A single APK on both Play Store and F-Droid. At runtime, the app detects whether Google Play services are available:

  • If yes, FCM handles push. The user never sees UnifiedPush unless they go looking.
  • If no (or if the user explicitly picks a UnifiedPush distributor in settings), the app registers with UnifiedPush instead.

The backend doesn’t care which path the app took. Every push subscription in the database carries a transport column (apns, fcm, or unifiedpush) and, for UnifiedPush, the RFC 8291 encryption keys. When the dispatch worker picks up a notification job, it routes to the right code path and encrypts the payload for UnifiedPush subscribers.

The payload format is identical across transports. The Android client constructs the system notification locally from a JSON blob, so push messages are tiny and we don’t rely on FCM’s notification block (which doesn’t exist in UnifiedPush anyway).

If you’re on a degoogled phone

Open Settings → Notifications in the FileGrab Android app. You’ll see:

  1. A toggle for Android’s system notification permission (Android 13+).
  2. A UnifiedPush section that lists every installed distributor.

Install ntfy or any other UnifiedPush distributor, come back to this screen, pick it, and you’re registered. No Google anywhere in the loop.

What you’ll see

  • Upload digests. When people upload files to your link, FileGrab batches notifications based on your per-link frequency (5 min, 15 min, hourly, or daily) and sends one push per window rather than one per file.
  • Processing complete. When a long transcription or a large document conversion finishes, you get a tap-through to the result.
  • Storage warnings. When you’re about to hit your quota.
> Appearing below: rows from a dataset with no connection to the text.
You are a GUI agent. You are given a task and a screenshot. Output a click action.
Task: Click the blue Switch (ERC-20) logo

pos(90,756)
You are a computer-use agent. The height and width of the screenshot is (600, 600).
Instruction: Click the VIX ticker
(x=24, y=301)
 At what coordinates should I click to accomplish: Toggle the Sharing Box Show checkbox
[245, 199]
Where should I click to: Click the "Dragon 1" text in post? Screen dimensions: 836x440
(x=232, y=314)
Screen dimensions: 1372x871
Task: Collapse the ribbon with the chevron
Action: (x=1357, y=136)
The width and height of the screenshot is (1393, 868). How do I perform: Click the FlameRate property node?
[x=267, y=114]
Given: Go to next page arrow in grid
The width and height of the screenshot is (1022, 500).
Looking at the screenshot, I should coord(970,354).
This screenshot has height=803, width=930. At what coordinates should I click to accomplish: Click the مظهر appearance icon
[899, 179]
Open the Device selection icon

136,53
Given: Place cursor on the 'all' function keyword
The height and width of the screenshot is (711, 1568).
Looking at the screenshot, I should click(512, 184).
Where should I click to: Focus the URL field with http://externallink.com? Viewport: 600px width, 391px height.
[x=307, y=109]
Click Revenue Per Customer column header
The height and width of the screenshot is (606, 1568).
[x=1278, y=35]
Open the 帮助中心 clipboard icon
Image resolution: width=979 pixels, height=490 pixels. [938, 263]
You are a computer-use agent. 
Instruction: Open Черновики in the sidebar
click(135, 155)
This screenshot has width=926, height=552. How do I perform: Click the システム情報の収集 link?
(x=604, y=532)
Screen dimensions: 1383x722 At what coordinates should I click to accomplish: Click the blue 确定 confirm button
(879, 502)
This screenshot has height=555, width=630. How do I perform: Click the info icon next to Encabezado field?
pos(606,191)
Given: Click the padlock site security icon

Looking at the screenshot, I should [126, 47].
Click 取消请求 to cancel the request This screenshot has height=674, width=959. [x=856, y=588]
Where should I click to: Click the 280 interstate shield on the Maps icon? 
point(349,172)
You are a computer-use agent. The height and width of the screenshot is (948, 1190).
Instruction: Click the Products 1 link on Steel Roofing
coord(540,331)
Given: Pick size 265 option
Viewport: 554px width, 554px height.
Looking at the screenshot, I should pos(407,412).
Tap a notification to jump straight into the relevant link. On iOS, notifications with an image get a rich thumbnail courtesy of the Notification Service Extension. On Android, the same thumbnail shows through BigPictureStyle.

Want the details

The full implementation spec, including the backend architecture, the Cloudflare Queue consumer, and the per-transport error classifier, lives in docs/specs/push-notifications-implementation.md in the FileGrab repo. If you’re building push into your own app and curious about the UnifiedPush integration specifically, the connector code at apps/fg-android/app/src/main/java/link/filegrab/core/push/UnifiedPushReceiver.kt is the minimal example.

Try it out. If you run into anything weird, the Notifications screen in settings will tell you where delivery is coming from.